REQUIREMENT: Repeat the whole listing exactly, leaving nothing out.

GIVEN ENTRIES:

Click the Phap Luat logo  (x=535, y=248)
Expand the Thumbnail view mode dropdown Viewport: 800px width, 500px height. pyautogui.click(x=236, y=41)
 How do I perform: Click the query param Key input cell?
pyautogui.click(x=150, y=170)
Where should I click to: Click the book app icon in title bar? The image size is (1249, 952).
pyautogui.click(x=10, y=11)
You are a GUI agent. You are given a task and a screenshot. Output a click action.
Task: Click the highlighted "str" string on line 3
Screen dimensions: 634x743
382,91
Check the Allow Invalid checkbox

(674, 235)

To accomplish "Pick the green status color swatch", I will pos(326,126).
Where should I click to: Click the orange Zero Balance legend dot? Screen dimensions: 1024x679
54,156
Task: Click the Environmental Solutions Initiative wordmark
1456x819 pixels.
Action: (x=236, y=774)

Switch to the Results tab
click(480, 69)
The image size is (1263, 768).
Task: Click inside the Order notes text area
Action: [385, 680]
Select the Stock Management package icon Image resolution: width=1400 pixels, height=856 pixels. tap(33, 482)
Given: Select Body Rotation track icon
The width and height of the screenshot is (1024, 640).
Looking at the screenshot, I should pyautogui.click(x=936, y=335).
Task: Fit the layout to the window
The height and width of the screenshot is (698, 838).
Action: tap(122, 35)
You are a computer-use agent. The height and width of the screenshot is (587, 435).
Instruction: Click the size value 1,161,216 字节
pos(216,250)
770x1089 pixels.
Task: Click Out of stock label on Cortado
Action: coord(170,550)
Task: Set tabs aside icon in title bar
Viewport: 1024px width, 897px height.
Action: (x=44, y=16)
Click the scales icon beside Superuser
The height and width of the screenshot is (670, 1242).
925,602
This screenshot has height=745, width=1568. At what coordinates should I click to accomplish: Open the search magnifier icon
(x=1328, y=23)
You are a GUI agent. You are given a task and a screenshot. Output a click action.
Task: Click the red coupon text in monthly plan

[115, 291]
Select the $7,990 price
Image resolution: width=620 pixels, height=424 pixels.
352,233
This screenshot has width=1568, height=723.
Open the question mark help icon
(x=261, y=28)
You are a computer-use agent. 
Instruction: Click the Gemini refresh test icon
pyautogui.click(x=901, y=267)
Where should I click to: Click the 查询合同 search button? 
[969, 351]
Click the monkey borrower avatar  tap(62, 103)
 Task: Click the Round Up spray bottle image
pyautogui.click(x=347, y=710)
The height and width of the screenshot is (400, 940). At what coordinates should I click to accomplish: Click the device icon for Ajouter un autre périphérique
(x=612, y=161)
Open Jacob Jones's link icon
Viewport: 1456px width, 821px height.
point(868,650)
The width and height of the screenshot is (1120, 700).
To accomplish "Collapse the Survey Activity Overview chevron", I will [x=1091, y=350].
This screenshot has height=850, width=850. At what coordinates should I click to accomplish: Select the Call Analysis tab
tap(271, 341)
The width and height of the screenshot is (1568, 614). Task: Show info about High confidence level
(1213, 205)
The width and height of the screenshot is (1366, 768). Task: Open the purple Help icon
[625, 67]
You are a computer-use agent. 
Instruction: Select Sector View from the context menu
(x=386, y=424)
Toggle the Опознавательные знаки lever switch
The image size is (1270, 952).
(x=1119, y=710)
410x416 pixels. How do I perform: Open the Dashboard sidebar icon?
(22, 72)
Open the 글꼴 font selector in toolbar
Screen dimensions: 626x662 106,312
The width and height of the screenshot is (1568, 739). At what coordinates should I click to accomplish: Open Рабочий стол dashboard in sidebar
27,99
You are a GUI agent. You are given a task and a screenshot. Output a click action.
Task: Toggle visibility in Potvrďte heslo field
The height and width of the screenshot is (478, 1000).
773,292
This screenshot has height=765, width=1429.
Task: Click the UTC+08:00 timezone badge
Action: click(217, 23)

RESULT OF THE TASK:
Click the Phap Luat logo  (x=535, y=248)
Expand the Thumbnail view mode dropdown Viewport: 800px width, 500px height. pyautogui.click(x=236, y=41)
 How do I perform: Click the query param Key input cell?
pyautogui.click(x=150, y=170)
Where should I click to: Click the book app icon in title bar? The image size is (1249, 952).
pyautogui.click(x=10, y=11)
You are a GUI agent. You are given a task and a screenshot. Output a click action.
Task: Click the highlighted "str" string on line 3
Screen dimensions: 634x743
382,91
Check the Allow Invalid checkbox

(674, 235)

To accomplish "Pick the green status color swatch", I will pos(326,126).
Where should I click to: Click the orange Zero Balance legend dot? Screen dimensions: 1024x679
54,156
Task: Click the Environmental Solutions Initiative wordmark
1456x819 pixels.
Action: (x=236, y=774)

Switch to the Results tab
click(480, 69)
The image size is (1263, 768).
Task: Click inside the Order notes text area
Action: [385, 680]
Select the Stock Management package icon Image resolution: width=1400 pixels, height=856 pixels. tap(33, 482)
Given: Select Body Rotation track icon
The width and height of the screenshot is (1024, 640).
Looking at the screenshot, I should pyautogui.click(x=936, y=335).
Task: Fit the layout to the window
The height and width of the screenshot is (698, 838).
Action: tap(122, 35)
You are a computer-use agent. The height and width of the screenshot is (587, 435).
Instruction: Click the size value 1,161,216 字节
pos(216,250)
770x1089 pixels.
Task: Click Out of stock label on Cortado
Action: coord(170,550)
Task: Set tabs aside icon in title bar
Viewport: 1024px width, 897px height.
Action: (x=44, y=16)
Click the scales icon beside Superuser
The height and width of the screenshot is (670, 1242).
925,602
This screenshot has height=745, width=1568. At what coordinates should I click to accomplish: Open the search magnifier icon
(x=1328, y=23)
You are a GUI agent. You are given a task and a screenshot. Output a click action.
Task: Click the red coupon text in monthly plan

[115, 291]
Select the $7,990 price
Image resolution: width=620 pixels, height=424 pixels.
352,233
This screenshot has width=1568, height=723.
Open the question mark help icon
(x=261, y=28)
You are a computer-use agent. 
Instruction: Click the Gemini refresh test icon
pyautogui.click(x=901, y=267)
Where should I click to: Click the 查询合同 search button? 
[969, 351]
Click the monkey borrower avatar  tap(62, 103)
 Task: Click the Round Up spray bottle image
pyautogui.click(x=347, y=710)
The height and width of the screenshot is (400, 940). At what coordinates should I click to accomplish: Click the device icon for Ajouter un autre périphérique
(x=612, y=161)
Open Jacob Jones's link icon
Viewport: 1456px width, 821px height.
point(868,650)
The width and height of the screenshot is (1120, 700).
To accomplish "Collapse the Survey Activity Overview chevron", I will [x=1091, y=350].
This screenshot has height=850, width=850. At what coordinates should I click to accomplish: Select the Call Analysis tab
tap(271, 341)
The width and height of the screenshot is (1568, 614). Task: Show info about High confidence level
(1213, 205)
The width and height of the screenshot is (1366, 768). Task: Open the purple Help icon
[625, 67]
You are a computer-use agent. 
Instruction: Select Sector View from the context menu
(x=386, y=424)
Toggle the Опознавательные знаки lever switch
The image size is (1270, 952).
(x=1119, y=710)
410x416 pixels. How do I perform: Open the Dashboard sidebar icon?
(22, 72)
Open the 글꼴 font selector in toolbar
Screen dimensions: 626x662 106,312
The width and height of the screenshot is (1568, 739). At what coordinates should I click to accomplish: Open Рабочий стол dashboard in sidebar
27,99
You are a GUI agent. You are given a task and a screenshot. Output a click action.
Task: Toggle visibility in Potvrďte heslo field
The height and width of the screenshot is (478, 1000).
773,292
This screenshot has height=765, width=1429.
Task: Click the UTC+08:00 timezone badge
Action: click(217, 23)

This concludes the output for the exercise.